| TO BE DONE |
1 – In the Taguchi biography, rewrite the paragraph beginning "In 1964 Taguchi became a Professor" as a short bulleted list that keeps its main facts.
2 – Carry on the Taguchi biography, picking up after its final sentence.

Dr Genichi Taguchi

Rise to fame
Taguchi's message

Rise to fame

In 1950 he joined the newly founded Electrical Communications Laboratory of the Nippon Telephone and Telegraph Company with the purpose of increasing the productivity of its R and D activities by training engineers in effective techniques. He stayed for more than 12 years, during which period he began to develop his methods.

Whilst working at the Electrical Communications Laboratory, he consulted widely amongst Japanese industry. Accordingly, Japanese companies began applying Taguchi methods extensively from the early 1950s, including Toyota and its subsidiaries. His first book, which introduced orthogonal arrays, was published in 1951.

In 1954-5 Taguchi was visiting Professor at the Indian Statistical Institute. During this visit he met the famous statisticians R A Fisher and Walter A Shewhart.

In 1957-8 he published the first version of his two-volume book on Design of Experiments. His first visit to the United States was in 1962 as Visiting Research Associate at Princeton University, during which time he visited the AT & T Bell Laboratories. At Princeton, Taguchi was hosted by the eminent statistician John Tukey who arranged for him to work with the industrial statisticians at Bell Laboratories. In 1962 he was awarded his PhD by Kyushu University.

In 1964 Taguchi became a Professor at Aoyama Gakuin University in Tokyo, a position he held until 1982. In 1966 Taguchi and several co-authors wrote Management by Total Results which was translated into Chinese by Yuin Wu. At this stage, Taguchi's methods were still essentially unknown in the West, although applications were taking place in Taiwan and India. In this period and throughout the 1970s most applications of his methods were on production processes, the shift to product design being in the last decade.

In the early 1970s Taguchi developed the concept of the Quality Loss Function. He published two other books in the 1970s and the third (current) edition of Design of Experiments. By the late 1970s Taguchi had an impressive record in Japan having won the Deming application prize in 1960 and Deming awards for literature on quality in 1951 and 1953.

In 1980 Taguchi was invited by Yuin Wu, who had emigrated to the United States, to give a presentation at his company. By this time Taguchi was director of the Japanese Academy of Quality. During his visit he arranged to revisit AT & T Bell Laboratories at his own cost where he was hosted by Madhav Phadke. Despite communication problems, successful experiments were run that established Taguchi methods within Bell Laboratories.

(Lines for locating displayed items)
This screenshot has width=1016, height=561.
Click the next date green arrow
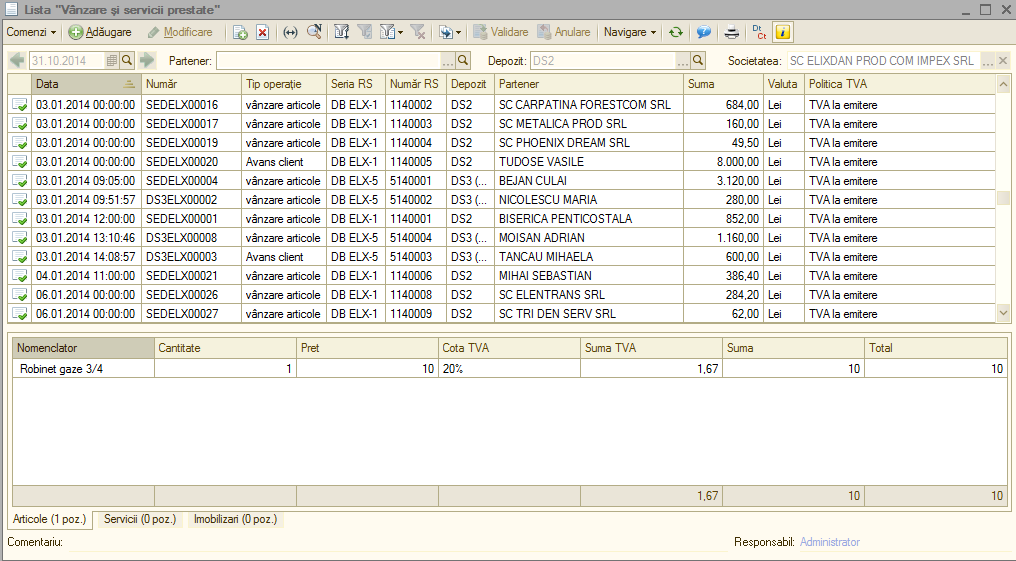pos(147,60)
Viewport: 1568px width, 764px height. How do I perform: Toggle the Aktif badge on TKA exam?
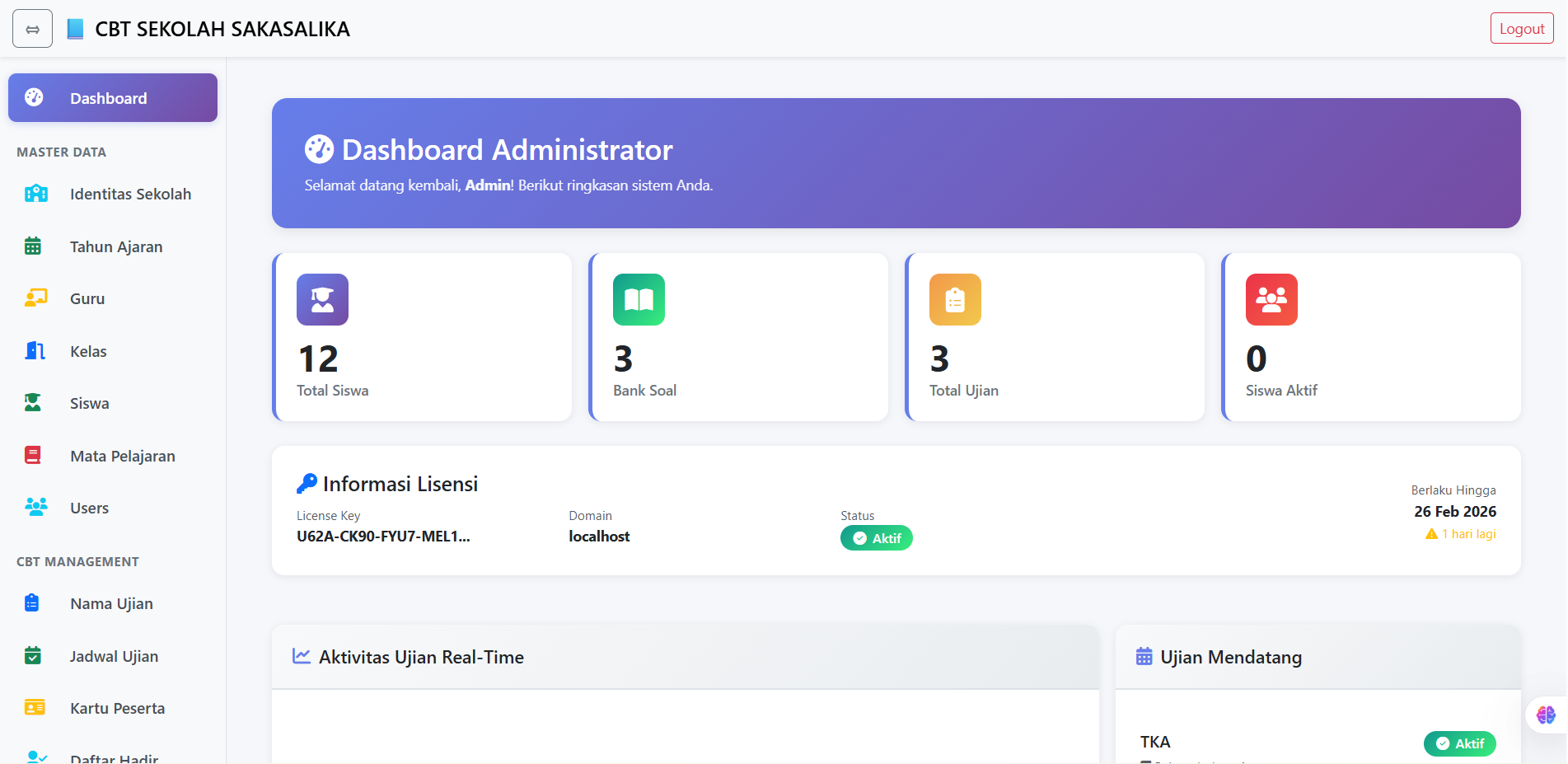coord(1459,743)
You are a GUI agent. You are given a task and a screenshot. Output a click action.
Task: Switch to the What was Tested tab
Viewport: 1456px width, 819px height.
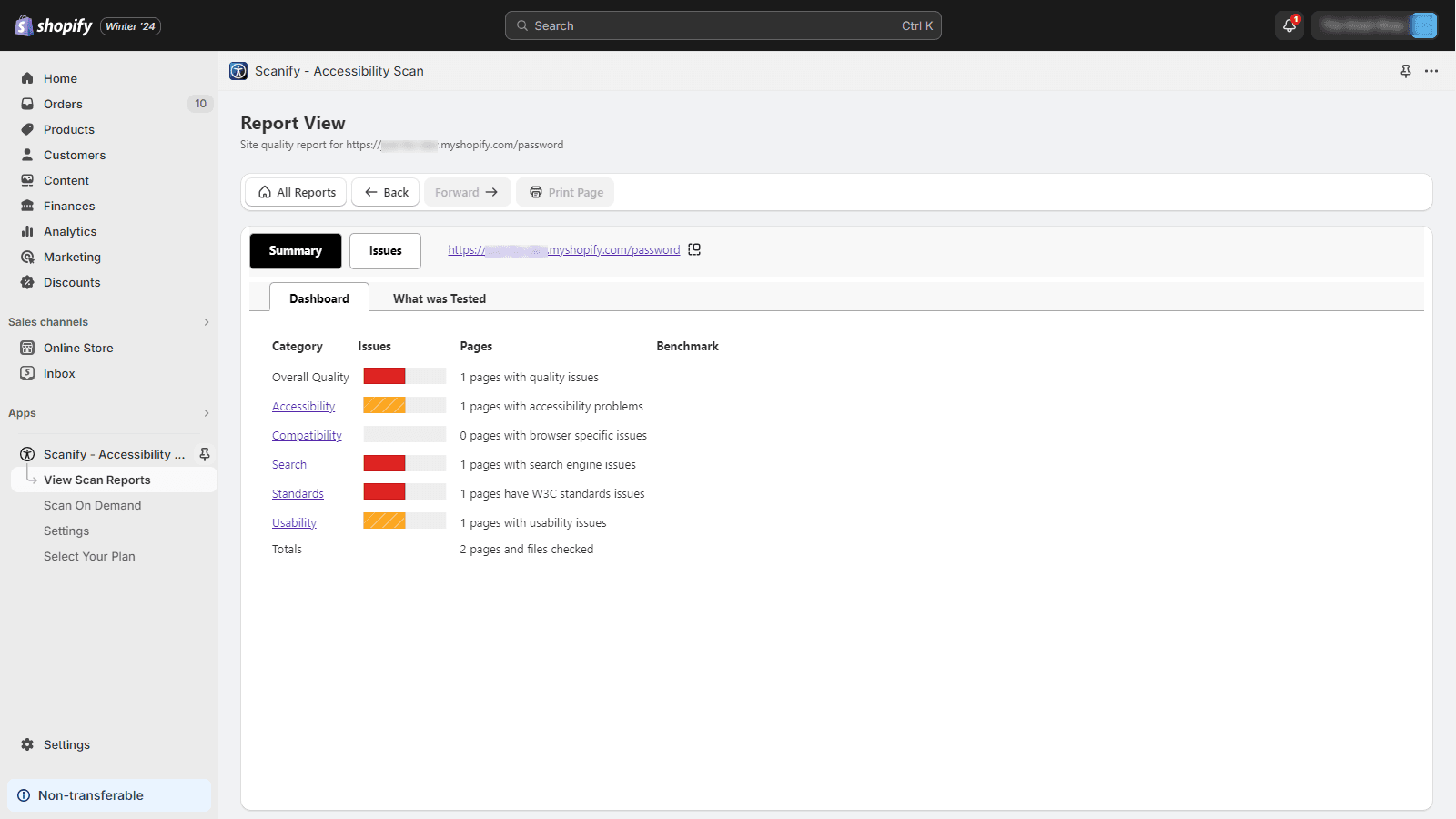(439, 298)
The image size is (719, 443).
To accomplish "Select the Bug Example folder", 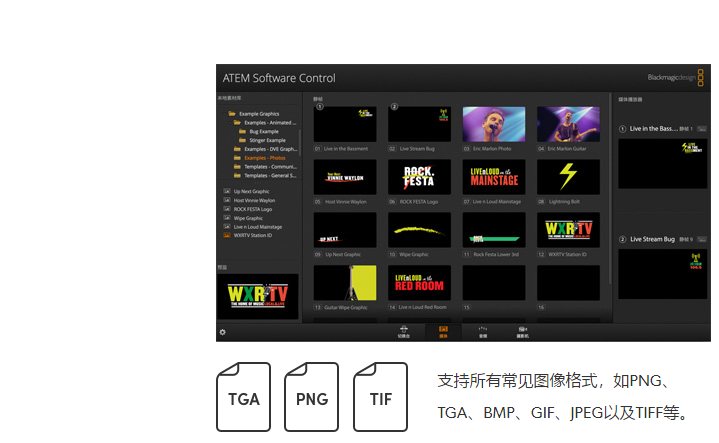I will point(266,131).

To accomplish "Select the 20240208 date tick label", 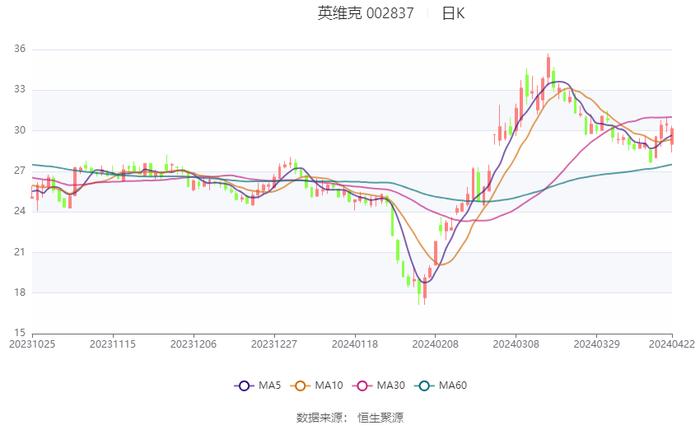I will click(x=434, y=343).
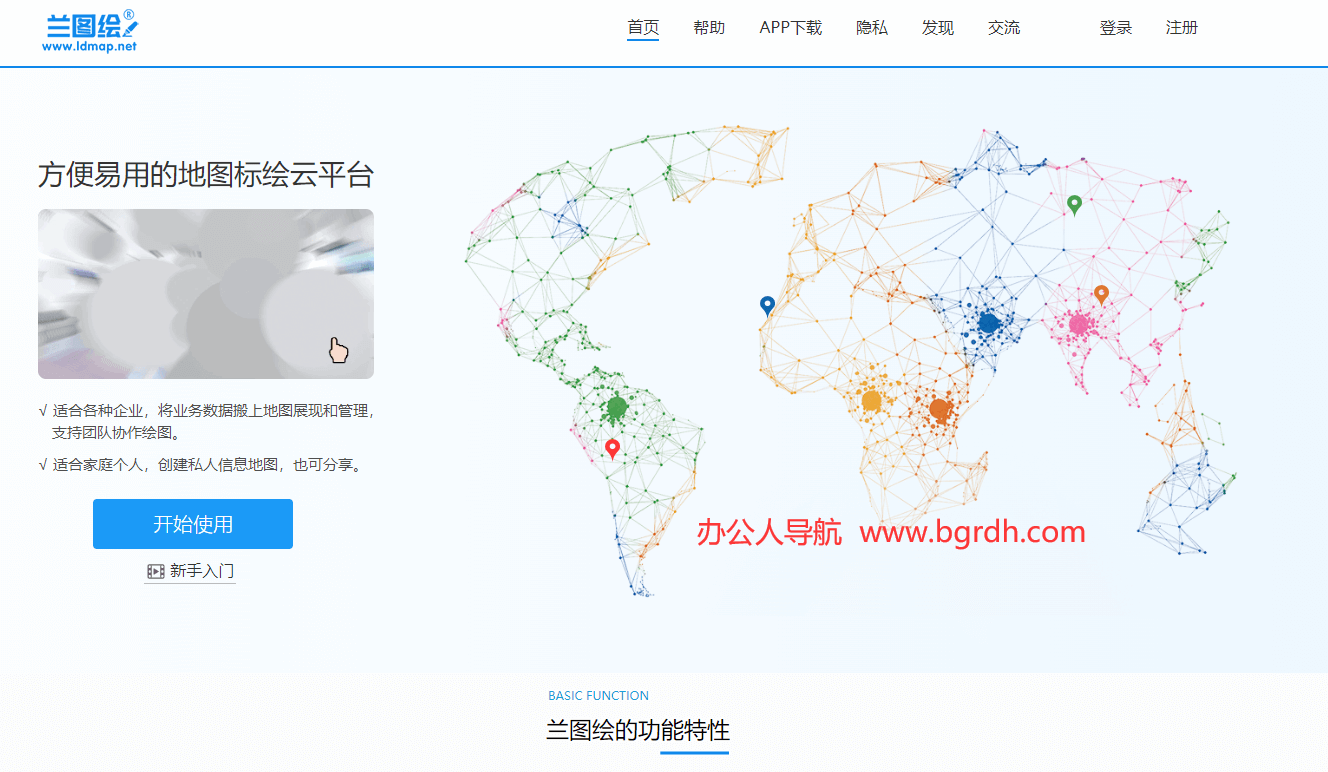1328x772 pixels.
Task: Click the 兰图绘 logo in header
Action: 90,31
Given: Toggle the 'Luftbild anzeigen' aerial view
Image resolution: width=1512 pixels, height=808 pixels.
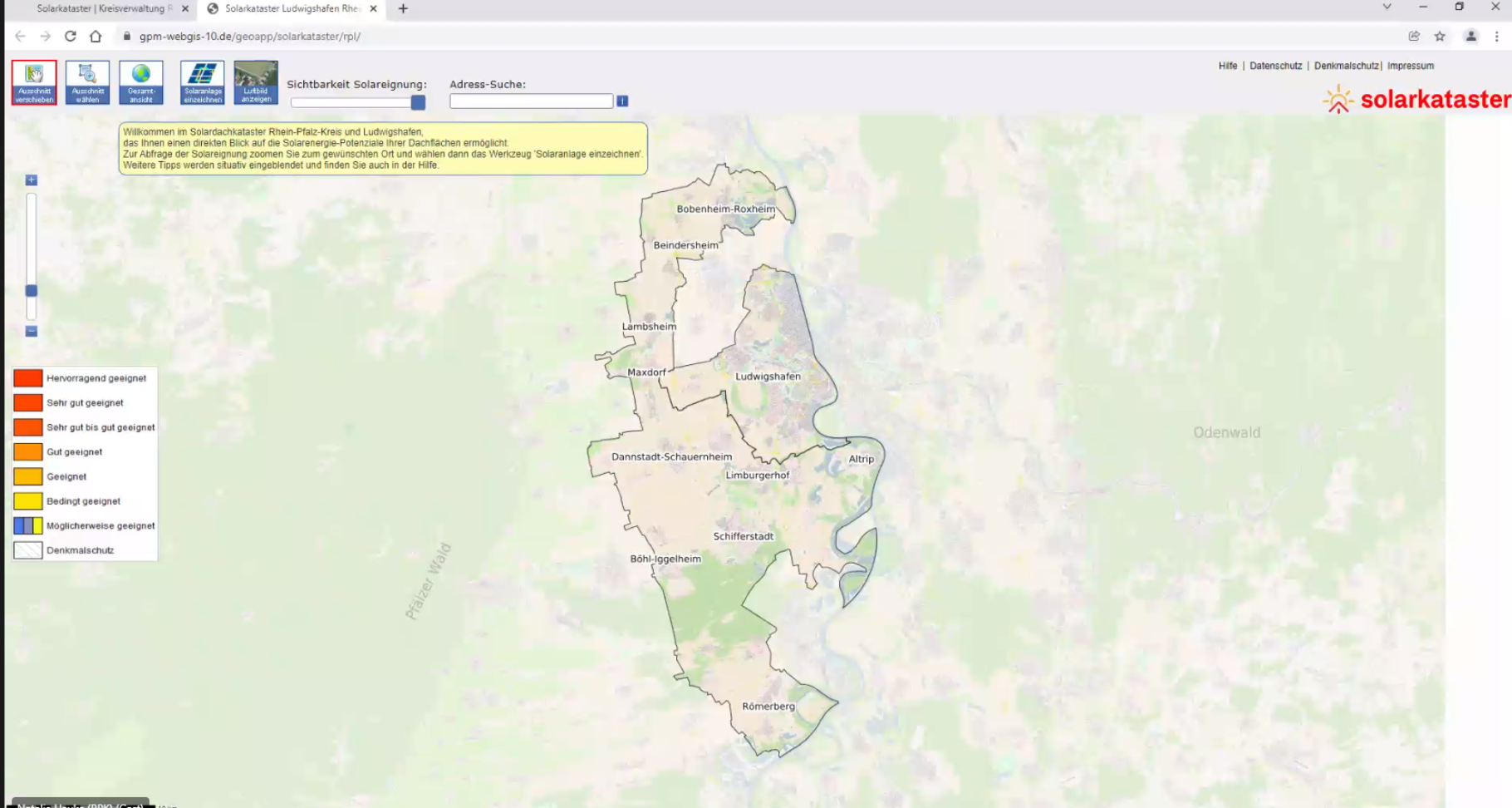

| SOLVED PROBLEMS |
1 –
- Taguchi was a Professor at Aoyama Gakuin University in Tokyo from 1964 to 1982.
- In 1966 he and several co-authors wrote Management by Total Results, which Yuin Wu translated into Chinese.
- His methods were still essentially unknown in the West, although they were being applied in Taiwan and India.
- During this period and throughout the 1970s, most applications were on production processes; the shift to product design came in the last decade.

2 –
Following his 1980 visit to the United States, more and more American manufacturers implemented Taguchi's methodology. Despite an adverse reaction among American statisticians at the methods, and possibly at the way they were being marketed, major US companies became involved in the methods including Xerox, Ford and ITT.

In 1982 Taguchi became an advisor at the Japanese Standards Association. In 1984 he again won the Deming award for literature on quality. In 1986 he was awarded the Willard F Rockwell Medal by the International Technology Institute. With one or two notable exceptions, such as Lucas, his methods had made little impact on Europe until the Institute of Statisticians organised the first conference on the methods in 1987 in London. The UK Taguchi Club (now the Quality Methods Association) was formed later that year.

Taguchi's message

In contrast to Western definitions, Taguchi works in terms of quality loss rather than quality. This is defined as 'loss imparted by the product to society from the time the product is shipped'. This loss includes not only the loss to the company through costs of reworking or scrapping, maintenance costs, downtime due to equipment failure and warranty claims, but also costs to the customer through poor product performance and reliability, leading to further losses to the manufacturer as his market share falls. Taking a target value for the quality characteristic under consideration as the best possible value of this characteristic, Taguchi associates a simple quadratic loss function with deviations from this target.

This loss function shows that a reduction in variability about the target leads to a decrease in loss and a subsequent increase in quality.

With this conception a loss will occur even when the product is within the specification allowed, but is minimal when the product is on target. (If the quality characteristic or response is required to be maximised, eg strength, or minimised, eg shrinkage, then the loss function becomes a half-parabola.) The loss function may be used to evaluate design decisions on a financial basis to decide whether additional costs in production will actually prove to be worthwhile in the market place.

Taguchi methodology can be applied off-line in design or on-line in production.

[Fig] Taguchi breaks down off-line quality control into three stages:

1. System design.

2. Parameter design.

3. Tolerance design.

Parameter design is the crucial step - this is where the Japanese excel at achieving high quality levels without an increase in cost. The nominal design features or process factor levels selected are tested and the combination of product parameter levels or process operating levels least sensitive to changes in environmental conditions and other uncontrollable (noise) factors is determined.

Finally, tolerance design is employed to reduce variation further if required, by tightening the tolerance on those factors shown to have a large impact on variation. This is the stage at which, by utilising the loss function, more money is spent if necessary buying better materials or equipment, emphasising the Japanese philosophy of invest last not invest first.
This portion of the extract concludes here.